::: Extracted records
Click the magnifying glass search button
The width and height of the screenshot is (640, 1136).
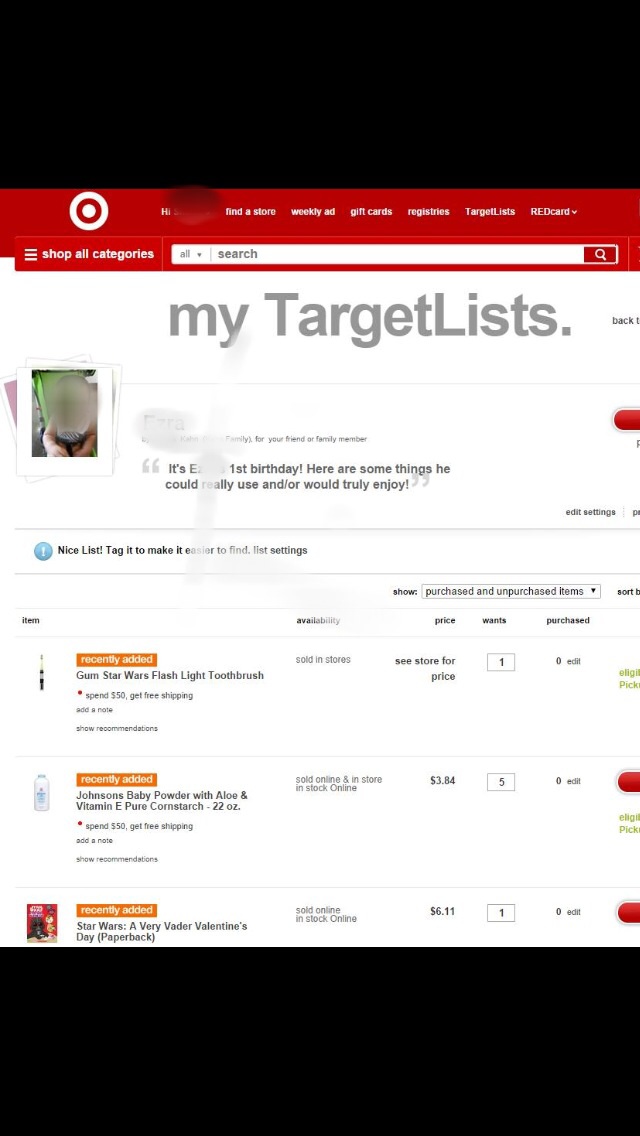(600, 254)
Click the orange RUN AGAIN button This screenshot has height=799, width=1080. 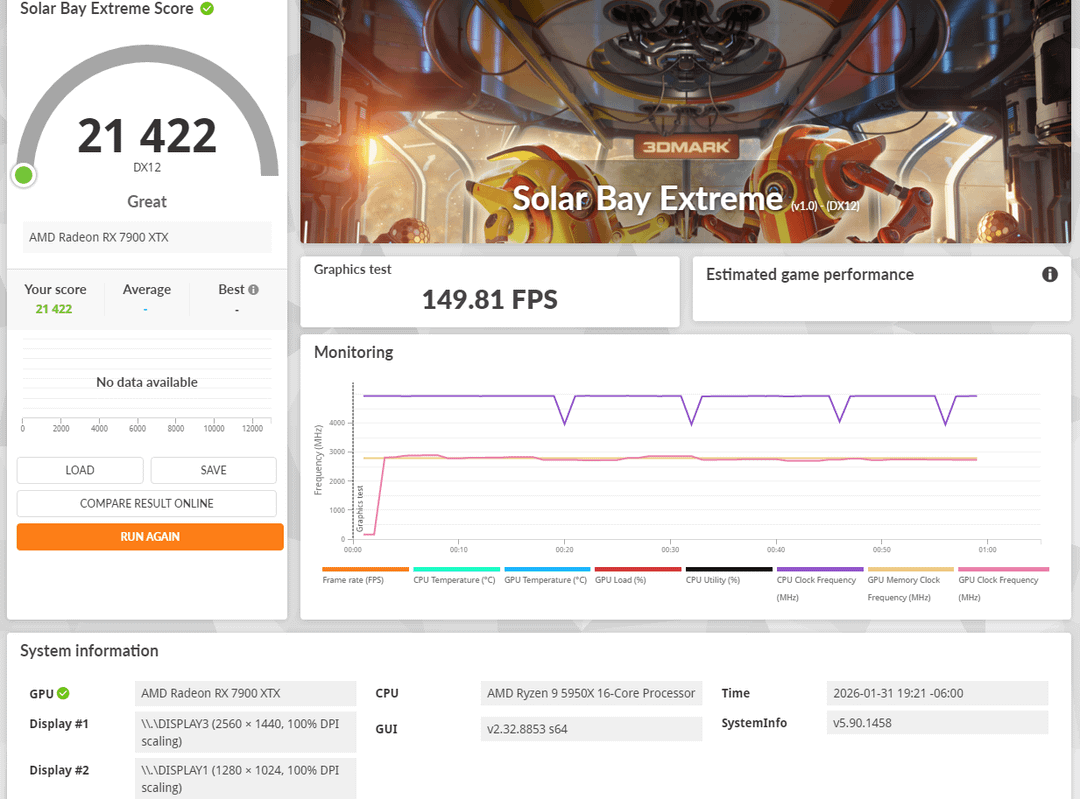[x=150, y=537]
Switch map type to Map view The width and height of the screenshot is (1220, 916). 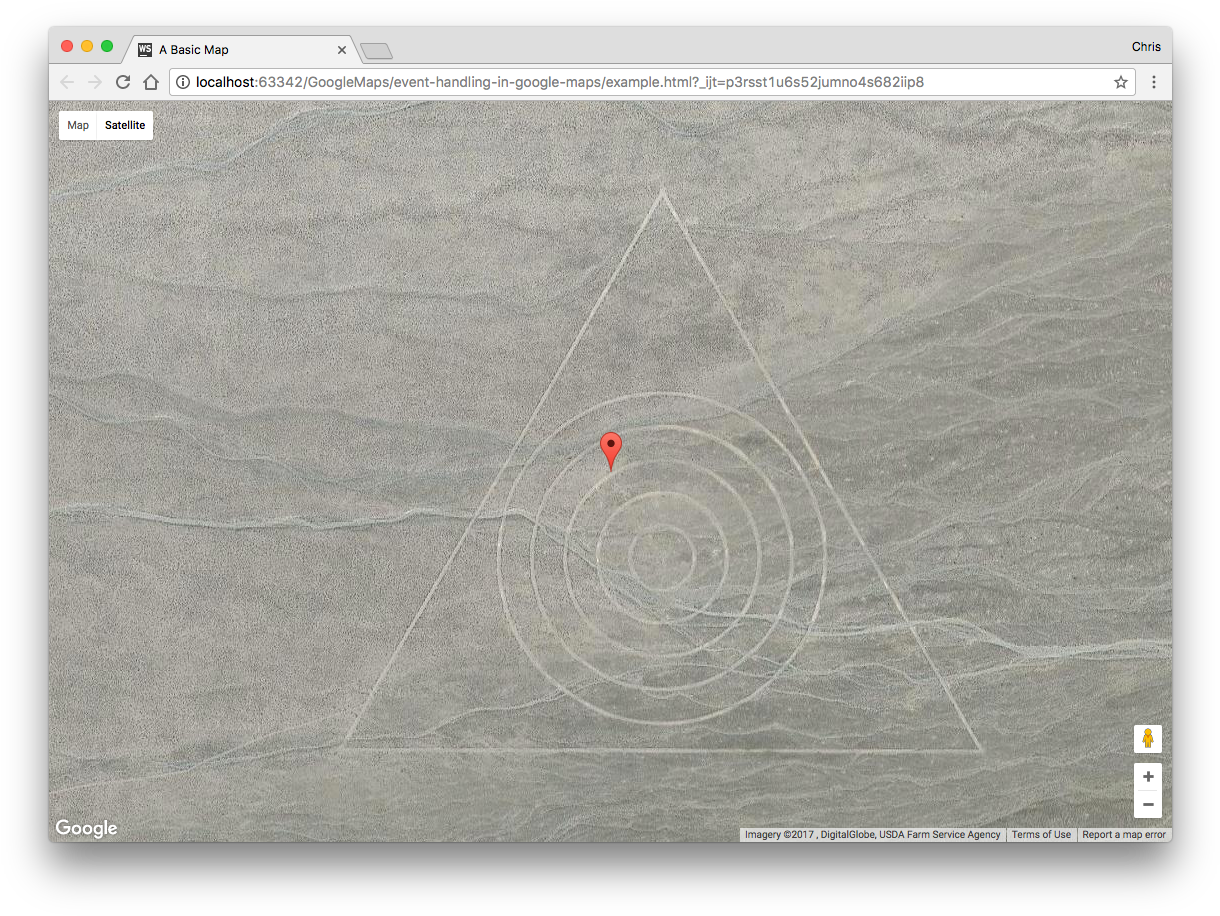point(78,125)
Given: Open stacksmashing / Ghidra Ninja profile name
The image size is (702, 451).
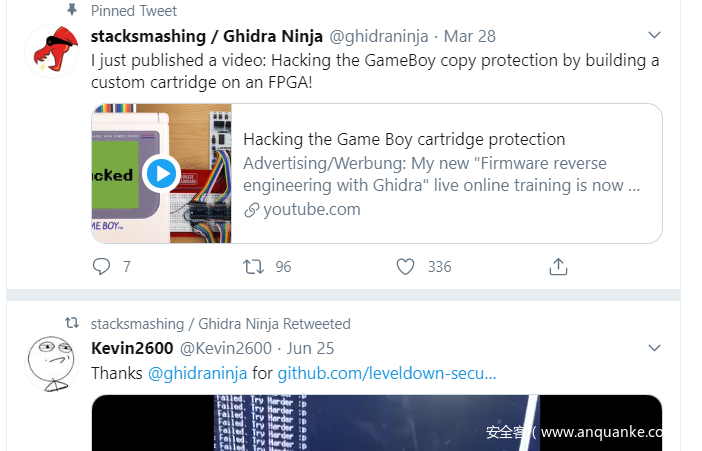Looking at the screenshot, I should (x=207, y=36).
::::::
From the line containing "Given: Open stacksmashing" to the final line above, both included, transcribe every line exactly and leave all pictures out.

Given: Open stacksmashing / Ghidra Ninja profile name
The image size is (702, 451).
Looking at the screenshot, I should (x=207, y=36).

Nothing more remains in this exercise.